Психологически — ибо он за действие и волевое напряжение в противоположность безволию и прекраснодушию парламентской демократии, идейно — ибо он стоит на национальной платформе и в то же время глубоко демократичен, ибо опирается на крестьянство. Во всяком случае, Муссолини для меня гораздо ближе Керенского или Авксентьева.

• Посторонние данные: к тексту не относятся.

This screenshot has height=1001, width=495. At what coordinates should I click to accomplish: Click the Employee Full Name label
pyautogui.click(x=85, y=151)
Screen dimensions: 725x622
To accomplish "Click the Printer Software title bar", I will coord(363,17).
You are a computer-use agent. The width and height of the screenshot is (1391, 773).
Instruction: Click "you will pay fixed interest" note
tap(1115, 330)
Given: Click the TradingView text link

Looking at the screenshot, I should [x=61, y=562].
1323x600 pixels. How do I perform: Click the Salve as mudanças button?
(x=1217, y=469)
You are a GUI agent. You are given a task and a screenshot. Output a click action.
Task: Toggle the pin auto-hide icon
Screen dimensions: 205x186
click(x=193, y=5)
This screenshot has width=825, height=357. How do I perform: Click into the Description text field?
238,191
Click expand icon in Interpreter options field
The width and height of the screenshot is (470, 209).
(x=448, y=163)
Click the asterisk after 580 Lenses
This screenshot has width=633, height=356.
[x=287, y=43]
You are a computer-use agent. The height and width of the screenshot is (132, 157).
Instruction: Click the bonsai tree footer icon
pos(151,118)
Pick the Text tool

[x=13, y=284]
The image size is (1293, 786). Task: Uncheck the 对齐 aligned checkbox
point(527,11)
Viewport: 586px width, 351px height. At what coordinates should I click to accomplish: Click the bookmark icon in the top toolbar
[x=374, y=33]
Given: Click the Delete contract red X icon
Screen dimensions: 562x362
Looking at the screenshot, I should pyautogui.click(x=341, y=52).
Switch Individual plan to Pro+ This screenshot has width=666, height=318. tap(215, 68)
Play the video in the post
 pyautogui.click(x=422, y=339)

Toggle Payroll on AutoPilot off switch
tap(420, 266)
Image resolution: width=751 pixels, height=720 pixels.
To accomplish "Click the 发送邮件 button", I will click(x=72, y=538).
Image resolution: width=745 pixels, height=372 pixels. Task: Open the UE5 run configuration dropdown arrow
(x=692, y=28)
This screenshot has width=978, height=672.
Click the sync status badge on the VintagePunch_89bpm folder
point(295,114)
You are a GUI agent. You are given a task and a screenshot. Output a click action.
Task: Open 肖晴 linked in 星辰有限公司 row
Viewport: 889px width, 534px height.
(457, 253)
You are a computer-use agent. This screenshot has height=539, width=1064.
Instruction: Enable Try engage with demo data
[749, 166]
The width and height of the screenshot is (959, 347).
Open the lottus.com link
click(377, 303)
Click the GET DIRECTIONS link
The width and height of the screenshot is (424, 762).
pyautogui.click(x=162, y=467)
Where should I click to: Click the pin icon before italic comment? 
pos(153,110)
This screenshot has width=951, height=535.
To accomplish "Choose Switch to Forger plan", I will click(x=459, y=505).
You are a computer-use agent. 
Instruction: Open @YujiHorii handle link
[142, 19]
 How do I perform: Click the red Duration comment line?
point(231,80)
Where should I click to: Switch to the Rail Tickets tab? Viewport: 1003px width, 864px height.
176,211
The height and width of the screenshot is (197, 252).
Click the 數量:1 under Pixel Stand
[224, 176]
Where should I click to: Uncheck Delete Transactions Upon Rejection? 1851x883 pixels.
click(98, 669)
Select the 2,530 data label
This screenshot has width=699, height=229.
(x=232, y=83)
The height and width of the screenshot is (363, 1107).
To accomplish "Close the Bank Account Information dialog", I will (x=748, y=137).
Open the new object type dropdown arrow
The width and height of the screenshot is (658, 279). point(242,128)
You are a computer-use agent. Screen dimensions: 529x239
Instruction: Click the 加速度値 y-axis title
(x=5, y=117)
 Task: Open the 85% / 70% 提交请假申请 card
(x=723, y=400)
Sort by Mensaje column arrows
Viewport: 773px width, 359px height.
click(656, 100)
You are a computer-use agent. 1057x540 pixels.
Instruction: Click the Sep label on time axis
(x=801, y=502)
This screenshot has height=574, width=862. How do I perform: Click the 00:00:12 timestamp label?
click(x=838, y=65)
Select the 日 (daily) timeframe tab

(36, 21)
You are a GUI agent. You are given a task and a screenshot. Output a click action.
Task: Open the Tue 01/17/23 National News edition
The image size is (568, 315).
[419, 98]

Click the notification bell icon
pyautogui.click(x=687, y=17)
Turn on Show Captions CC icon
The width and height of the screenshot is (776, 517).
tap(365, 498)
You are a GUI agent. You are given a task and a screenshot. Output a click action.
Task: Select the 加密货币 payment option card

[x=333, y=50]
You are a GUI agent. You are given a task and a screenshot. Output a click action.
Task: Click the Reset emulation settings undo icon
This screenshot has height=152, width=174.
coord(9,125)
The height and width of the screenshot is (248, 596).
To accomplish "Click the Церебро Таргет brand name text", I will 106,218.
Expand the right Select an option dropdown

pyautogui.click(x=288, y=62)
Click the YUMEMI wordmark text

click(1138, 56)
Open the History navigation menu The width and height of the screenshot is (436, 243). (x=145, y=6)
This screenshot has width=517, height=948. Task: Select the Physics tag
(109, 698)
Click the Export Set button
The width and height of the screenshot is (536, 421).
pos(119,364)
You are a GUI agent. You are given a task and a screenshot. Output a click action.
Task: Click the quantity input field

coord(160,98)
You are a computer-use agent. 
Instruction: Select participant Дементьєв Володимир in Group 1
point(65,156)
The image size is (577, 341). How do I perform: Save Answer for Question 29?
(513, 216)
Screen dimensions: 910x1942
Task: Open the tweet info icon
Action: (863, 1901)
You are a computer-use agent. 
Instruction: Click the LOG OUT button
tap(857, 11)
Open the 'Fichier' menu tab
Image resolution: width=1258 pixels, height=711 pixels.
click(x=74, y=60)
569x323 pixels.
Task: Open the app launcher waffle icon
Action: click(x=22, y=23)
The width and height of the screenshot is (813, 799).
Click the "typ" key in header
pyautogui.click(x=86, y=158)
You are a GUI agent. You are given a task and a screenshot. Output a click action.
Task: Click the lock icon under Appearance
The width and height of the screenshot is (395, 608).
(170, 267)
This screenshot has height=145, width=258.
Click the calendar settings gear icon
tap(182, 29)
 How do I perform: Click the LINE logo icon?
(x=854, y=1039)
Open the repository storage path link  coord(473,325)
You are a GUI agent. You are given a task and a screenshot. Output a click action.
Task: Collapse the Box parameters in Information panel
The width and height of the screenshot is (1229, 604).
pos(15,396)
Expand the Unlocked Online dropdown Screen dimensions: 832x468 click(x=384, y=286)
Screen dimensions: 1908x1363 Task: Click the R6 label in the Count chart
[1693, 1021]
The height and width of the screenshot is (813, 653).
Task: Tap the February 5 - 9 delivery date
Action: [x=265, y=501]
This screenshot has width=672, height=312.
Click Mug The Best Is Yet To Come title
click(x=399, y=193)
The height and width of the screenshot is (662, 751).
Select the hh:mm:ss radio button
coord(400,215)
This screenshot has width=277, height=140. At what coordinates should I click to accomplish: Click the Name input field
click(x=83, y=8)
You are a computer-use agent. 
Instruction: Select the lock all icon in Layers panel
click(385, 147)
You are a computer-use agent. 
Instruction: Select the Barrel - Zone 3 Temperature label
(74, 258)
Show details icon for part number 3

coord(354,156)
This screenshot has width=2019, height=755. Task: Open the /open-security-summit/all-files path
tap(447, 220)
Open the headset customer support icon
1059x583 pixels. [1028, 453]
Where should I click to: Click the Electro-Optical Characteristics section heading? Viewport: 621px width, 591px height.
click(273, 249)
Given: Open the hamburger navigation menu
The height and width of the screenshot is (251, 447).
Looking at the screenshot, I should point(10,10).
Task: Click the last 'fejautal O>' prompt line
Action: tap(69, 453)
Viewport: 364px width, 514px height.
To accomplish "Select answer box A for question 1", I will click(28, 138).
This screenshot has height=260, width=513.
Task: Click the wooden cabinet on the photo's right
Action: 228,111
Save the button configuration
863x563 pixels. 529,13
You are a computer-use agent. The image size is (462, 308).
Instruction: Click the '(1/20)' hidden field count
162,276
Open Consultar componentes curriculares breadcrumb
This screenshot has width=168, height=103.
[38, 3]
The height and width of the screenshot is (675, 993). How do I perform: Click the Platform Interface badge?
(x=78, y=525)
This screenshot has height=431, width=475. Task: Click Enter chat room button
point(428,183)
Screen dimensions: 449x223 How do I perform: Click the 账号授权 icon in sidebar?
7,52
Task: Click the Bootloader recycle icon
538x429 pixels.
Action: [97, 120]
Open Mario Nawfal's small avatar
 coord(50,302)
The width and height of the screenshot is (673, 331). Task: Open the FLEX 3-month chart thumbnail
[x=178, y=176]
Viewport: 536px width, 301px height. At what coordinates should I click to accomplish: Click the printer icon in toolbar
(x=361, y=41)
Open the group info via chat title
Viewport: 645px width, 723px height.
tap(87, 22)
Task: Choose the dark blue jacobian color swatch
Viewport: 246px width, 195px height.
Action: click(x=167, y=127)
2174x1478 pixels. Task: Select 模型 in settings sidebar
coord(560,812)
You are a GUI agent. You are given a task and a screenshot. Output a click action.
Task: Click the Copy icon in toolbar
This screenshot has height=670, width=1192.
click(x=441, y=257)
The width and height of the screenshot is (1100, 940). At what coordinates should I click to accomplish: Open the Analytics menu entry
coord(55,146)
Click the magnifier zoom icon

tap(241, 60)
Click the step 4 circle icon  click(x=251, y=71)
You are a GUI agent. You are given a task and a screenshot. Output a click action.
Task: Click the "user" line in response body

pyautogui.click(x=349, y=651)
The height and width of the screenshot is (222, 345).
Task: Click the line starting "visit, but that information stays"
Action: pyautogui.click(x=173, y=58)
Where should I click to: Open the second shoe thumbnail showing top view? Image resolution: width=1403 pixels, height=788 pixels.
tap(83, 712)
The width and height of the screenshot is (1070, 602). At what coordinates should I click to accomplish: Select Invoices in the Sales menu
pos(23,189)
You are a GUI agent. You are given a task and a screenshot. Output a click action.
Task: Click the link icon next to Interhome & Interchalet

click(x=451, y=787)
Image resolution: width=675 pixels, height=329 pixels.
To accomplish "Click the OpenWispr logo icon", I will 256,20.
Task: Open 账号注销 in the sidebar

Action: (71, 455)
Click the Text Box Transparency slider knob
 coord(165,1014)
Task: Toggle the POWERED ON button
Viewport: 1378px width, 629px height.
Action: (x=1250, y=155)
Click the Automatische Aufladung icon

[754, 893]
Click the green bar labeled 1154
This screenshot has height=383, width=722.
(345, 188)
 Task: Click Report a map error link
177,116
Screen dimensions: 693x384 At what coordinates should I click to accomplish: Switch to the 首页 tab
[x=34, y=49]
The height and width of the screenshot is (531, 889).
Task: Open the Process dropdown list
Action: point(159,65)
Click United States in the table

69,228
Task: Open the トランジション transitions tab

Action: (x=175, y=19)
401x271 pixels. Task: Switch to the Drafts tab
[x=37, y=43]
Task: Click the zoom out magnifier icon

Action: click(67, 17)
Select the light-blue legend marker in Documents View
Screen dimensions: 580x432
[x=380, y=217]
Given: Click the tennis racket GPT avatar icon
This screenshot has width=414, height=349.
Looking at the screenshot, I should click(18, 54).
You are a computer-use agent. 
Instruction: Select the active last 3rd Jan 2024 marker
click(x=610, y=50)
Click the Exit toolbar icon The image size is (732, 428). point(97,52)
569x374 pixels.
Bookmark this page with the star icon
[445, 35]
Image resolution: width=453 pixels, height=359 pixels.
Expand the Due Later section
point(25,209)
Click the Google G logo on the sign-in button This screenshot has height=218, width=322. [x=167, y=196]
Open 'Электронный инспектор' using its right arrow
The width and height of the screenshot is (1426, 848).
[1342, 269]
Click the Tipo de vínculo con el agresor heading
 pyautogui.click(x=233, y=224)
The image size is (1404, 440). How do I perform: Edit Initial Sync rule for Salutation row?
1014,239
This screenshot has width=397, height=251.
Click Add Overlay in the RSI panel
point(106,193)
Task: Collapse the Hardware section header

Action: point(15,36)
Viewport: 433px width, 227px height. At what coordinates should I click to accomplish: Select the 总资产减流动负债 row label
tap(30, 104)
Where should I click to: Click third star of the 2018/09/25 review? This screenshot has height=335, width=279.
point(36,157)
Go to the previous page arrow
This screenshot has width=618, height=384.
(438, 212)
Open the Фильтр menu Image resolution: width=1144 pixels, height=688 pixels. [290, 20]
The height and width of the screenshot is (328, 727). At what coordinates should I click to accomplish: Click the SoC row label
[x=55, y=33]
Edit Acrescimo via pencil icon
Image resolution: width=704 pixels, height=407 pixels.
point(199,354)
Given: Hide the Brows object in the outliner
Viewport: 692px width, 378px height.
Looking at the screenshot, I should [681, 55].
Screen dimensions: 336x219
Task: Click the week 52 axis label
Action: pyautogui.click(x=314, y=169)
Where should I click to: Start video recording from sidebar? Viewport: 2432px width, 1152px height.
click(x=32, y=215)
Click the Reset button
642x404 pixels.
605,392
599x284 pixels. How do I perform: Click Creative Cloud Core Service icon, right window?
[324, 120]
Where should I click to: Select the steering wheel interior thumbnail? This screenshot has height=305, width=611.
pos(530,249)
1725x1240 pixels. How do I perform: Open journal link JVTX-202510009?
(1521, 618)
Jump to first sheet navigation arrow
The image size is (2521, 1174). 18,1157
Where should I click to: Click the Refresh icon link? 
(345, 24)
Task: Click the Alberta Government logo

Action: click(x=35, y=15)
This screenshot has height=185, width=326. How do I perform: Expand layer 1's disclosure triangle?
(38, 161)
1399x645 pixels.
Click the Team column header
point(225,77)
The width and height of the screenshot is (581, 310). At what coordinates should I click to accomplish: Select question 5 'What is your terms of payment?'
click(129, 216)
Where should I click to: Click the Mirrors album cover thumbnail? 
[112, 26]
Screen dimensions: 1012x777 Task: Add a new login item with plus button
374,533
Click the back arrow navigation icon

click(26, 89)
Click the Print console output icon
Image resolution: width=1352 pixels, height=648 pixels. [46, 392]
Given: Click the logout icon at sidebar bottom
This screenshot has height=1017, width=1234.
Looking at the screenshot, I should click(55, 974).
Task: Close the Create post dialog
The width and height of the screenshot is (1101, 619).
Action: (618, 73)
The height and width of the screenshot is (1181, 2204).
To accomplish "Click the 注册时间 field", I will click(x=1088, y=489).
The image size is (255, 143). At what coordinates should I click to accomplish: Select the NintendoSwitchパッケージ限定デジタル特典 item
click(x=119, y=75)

Я знаю, что многие говорят: «Где же С.?» И я так же, как Вы, глубоко тягочусь бездействием и словесной проповедью борьбы. Но для того, чтобы бороться, надо иметь в руках оружие. Старое у нас выбили из рук. Надо иметь мужество это признать. Новое только куется. Когда оно будет выковано, настанут «сроки». Иногда надо уметь ждать, как это ни тяжело. Я повторяю это себе ежедневно, а пока готовлюсь, готовлюсь, готовлюсь. Навербовать «желающих» легко. Организовать их труднее. Для последнего нужны люди и деньги. Первых очень мало, вторых нет. Поэтому я предпочитаю пока не вербовать, тем более, что я Вам писал, что «навозну кучу разрывая…» Уверен, что из 10 Ваших корреспондентов 8 те, о которых можно сказать «суждены им благие порывы». Карпович застрелил Боголепова один, не советуясь ни с кем. Сержа незачем «вербовать», Перхурова нечего было «убеждать». Проповедь нужна для массы. А массе нужны начальники. Накопим начальников, а пока по мере сил будем готовиться и, если хотите, бить в набат. Набат тоже очень и очень хорошая вещь, и дай Вам бог здоровья и сил за то, что Вы так хорошо в него бьете. К.А.[40]и его друзьям я отношусь менее скептически, чем Вы. Поживем — увидим. Пока от них плохого ничего нет, а есть только хорошее. И разделение их свидетельствует не о дрязгах, а об очень осторожном отношении к весьма важным вопросам.